The handbrake was pulled. "What? Seriously?"
She put down her work and walked to Bart as he turned his phone to her. She skimmed the page and saw step by step instructions with little pictures showing her exactly everything she had not done.
"Hold on this is a different recipe."
"Pretty sure they're all faaaairly similar." He said condescendingly.
Charlotte crossed the small kitchen back to her work station which had taken over the whole counter top and picked up her phone wiping her messy hand on her pants before unlocking her screen. She studied the screen for just a moment before her shoulders fell and her face spelled defeat.
"For gods sake. It's at the very beginning.

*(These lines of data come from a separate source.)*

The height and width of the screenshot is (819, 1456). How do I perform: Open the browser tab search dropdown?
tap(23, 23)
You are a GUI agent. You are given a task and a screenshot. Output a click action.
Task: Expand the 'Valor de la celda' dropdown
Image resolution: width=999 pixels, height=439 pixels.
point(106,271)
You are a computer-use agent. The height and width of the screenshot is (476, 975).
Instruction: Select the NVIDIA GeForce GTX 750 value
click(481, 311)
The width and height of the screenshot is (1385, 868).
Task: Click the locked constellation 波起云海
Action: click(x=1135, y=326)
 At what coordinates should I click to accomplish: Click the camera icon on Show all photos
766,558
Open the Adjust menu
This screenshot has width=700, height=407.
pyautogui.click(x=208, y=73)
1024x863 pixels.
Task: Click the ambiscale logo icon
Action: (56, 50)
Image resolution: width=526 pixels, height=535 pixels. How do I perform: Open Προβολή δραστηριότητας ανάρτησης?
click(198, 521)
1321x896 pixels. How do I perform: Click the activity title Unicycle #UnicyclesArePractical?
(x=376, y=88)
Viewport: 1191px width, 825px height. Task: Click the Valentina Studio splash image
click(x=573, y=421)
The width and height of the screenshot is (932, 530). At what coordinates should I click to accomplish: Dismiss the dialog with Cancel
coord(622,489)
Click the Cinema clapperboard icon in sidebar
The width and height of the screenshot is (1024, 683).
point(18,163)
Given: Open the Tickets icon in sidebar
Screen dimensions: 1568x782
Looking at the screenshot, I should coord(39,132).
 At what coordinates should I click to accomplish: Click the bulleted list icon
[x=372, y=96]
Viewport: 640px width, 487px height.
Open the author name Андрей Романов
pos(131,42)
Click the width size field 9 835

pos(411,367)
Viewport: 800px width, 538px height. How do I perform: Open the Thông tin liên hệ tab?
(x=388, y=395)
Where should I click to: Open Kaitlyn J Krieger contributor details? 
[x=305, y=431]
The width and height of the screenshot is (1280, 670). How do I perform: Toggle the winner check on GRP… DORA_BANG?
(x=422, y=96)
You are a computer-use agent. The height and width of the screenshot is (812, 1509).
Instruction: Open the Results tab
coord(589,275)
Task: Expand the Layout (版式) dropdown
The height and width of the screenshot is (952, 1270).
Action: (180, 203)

It's even got the pictures too. I just skipped that part I guess."
"Skipping a step in a recipe you've never tried. Good move babe."
"Shit," she sighed "Well can you run to the store for me?"
"It’s 11 o clock. The store's closed."
"Crap. What do we have in the pantry?"
"I dunno." Bart walked the short distance to the pantry and opened the door. "Some Kraft Mac and Cheese. Some ramen."
"Maybe I’ll just send some flowers." She resigned.
"So what do we do with this?" Bart gestured towards the skillet with the cooked pork.
"I dunno we could make burritos."
"Potsticker burritos, where's a hipster when you need one."
"I think we're the hipsters in this scenario."
"I absolutely am not a hipster, I work for a living."